四、問:雪公在講經、著作中,對各宗派的看法為何?
    答︰老人平生最崇仰蕅祖「融貫諸宗,會歸淨土」的風範,一生講過淨土五經、遺教三經,乃至金剛般若、法華、楞嚴、維摩、圓覺、華嚴………等大小諸經,皆能融會貫通,不相矛盾對立。常訓以法都是佛所說,怎麼會對立不融?若不能融,一定不是佛法。所以,對立的是人,不是佛法。至於各宗末流有互相褒貶對立的情況,老人說這並非各宗高祖的原意。各宗高祖都是有悟有證之後,才下筆註經,所以知見正確,不必懷疑。
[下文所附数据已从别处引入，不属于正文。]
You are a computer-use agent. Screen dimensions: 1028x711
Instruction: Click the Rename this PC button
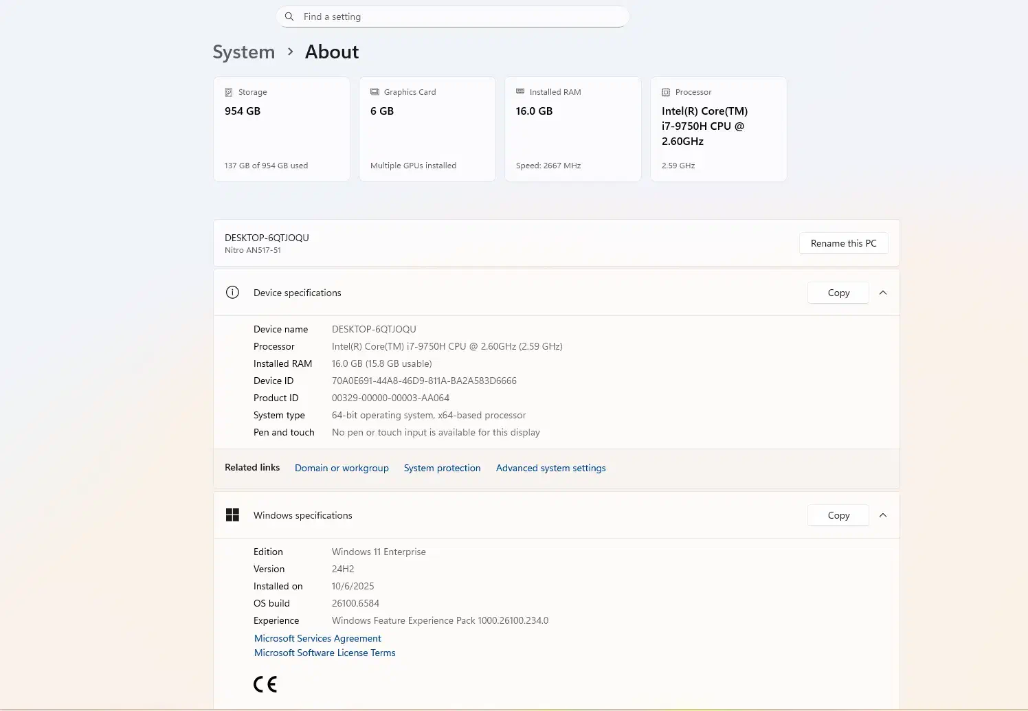coord(843,243)
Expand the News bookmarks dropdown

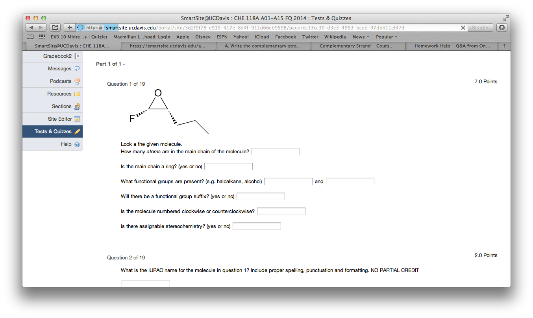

誠如蕅祖所說︰「縱皆不盡廬山真境,要不失為各各親見廬山而已。」因此,吾人不必管末流對立,只要遍師其長、相輔相成即可。
    談到講經,老人必依祖師註解;教人研經,也說要看古註,不要看今註。有人認為研經不必落古人窠臼,於是便自取經文,自創新意。老人家對此最不以為然,認為祖師是有悟有證才註經,透過祖註,才能幫助吾人深入而且正確地了解經義,否則「依文解義,三世佛冤」。又說,今人多鹵莽滅裂、膽大心粗,一介凡夫,全無悟證,所說所註,全是「見思惑」作用,不足為訓。因此,老人自取外號曰「不通」,自稱所講不過是祖師的「錄音帶」而已,此種大人作略,實非淺薄之人所能比擬啊!
    綜觀老人一生,遠承  蕅祖宏猷,近稟  印祖遺規,融貫諸宗,宏護正法;又所講諸經,終究指歸西方,求生淨土,實在是符合「千經萬論,處處指歸」的佛意啊!
 末學自愧淺陋,每欲顯揚師德,以報師恩,但「叨恩深懼損師明」,提筆之際,千頭萬緒,總難成文。藉由這次的訪談,希望能略表心意。